▶ _DATA SUPPLIED_:
◇ ◇ ◇ ◇ ◇ ◇ ◇

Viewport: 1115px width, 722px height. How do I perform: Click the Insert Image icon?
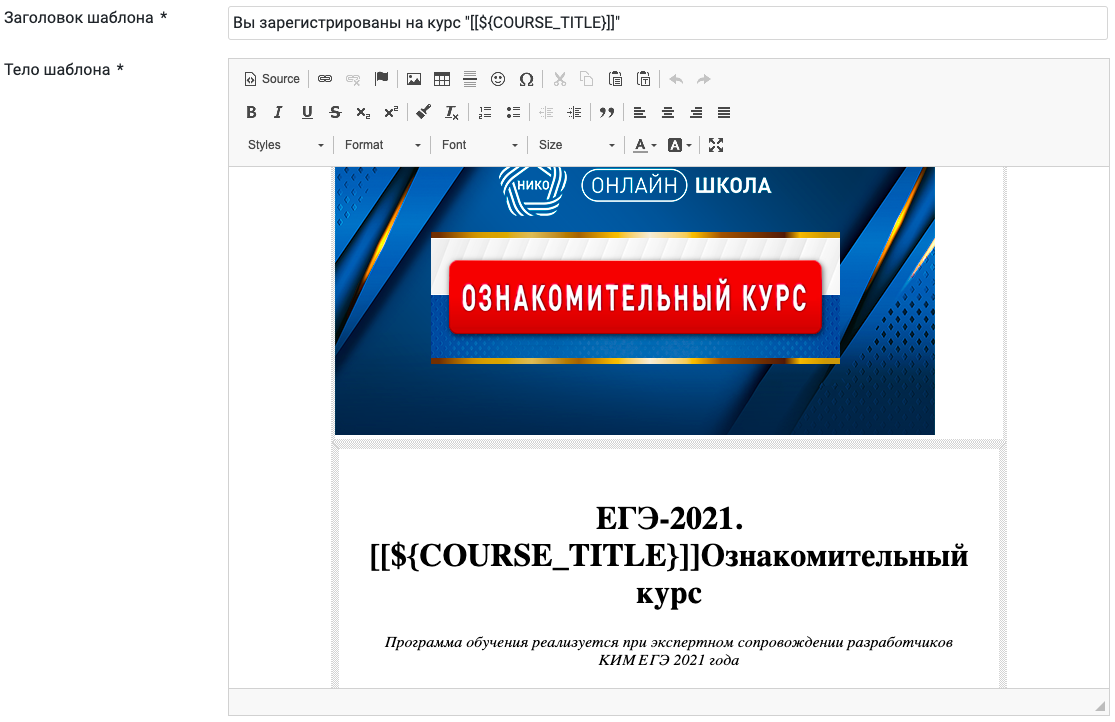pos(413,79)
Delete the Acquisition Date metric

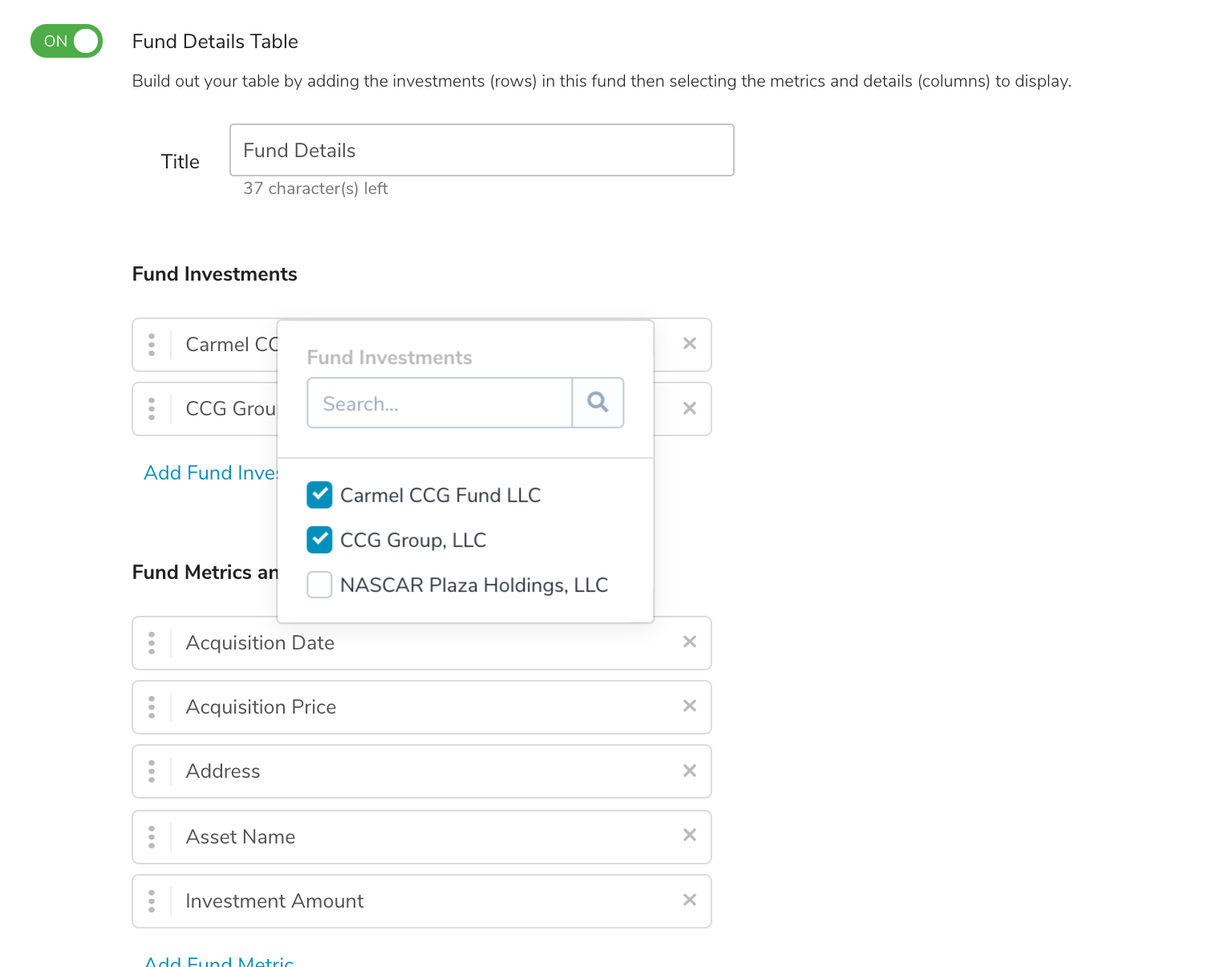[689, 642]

◇ ◇ ◇ ◇ ◇ ◇ ◇

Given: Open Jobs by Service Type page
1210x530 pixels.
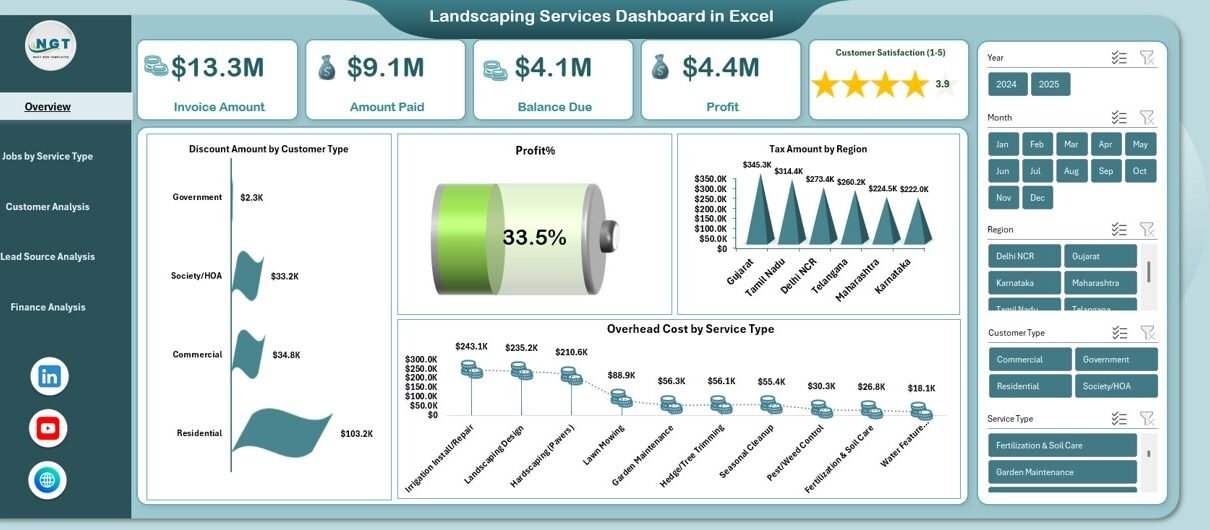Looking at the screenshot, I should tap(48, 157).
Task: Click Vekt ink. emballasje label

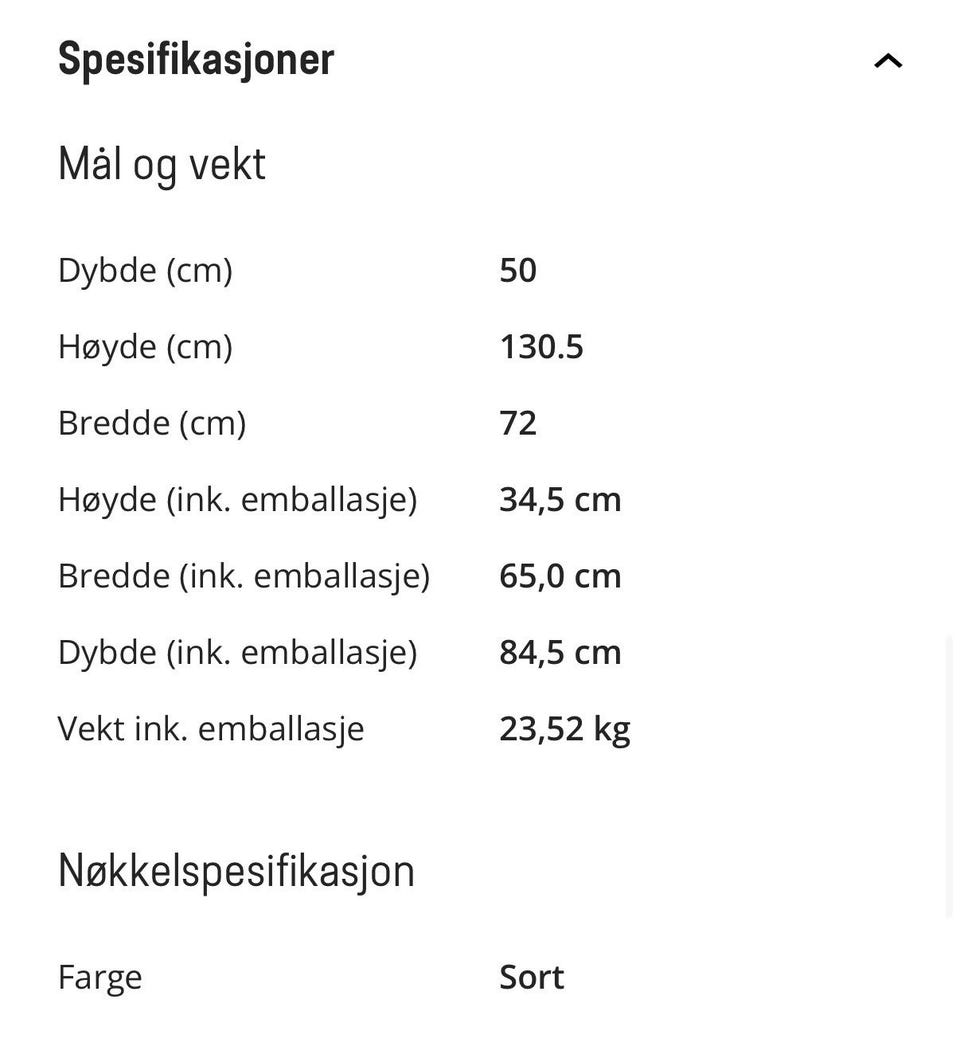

◇ ◇ ◇ ◇ ◇ ◇ ◇

▶ _WHAT YOU WILL DO_: Output only the lines above from the line that holds "1210x530 pixels." through the line that holds "Task: Click Vekt ink. emballasje label", both ends included, and exclude pictures.

▶ _TASK ANSWER_:
1210x530 pixels.
Looking at the screenshot, I should tap(48, 157).
Task: Click Vekt ink. emballasje label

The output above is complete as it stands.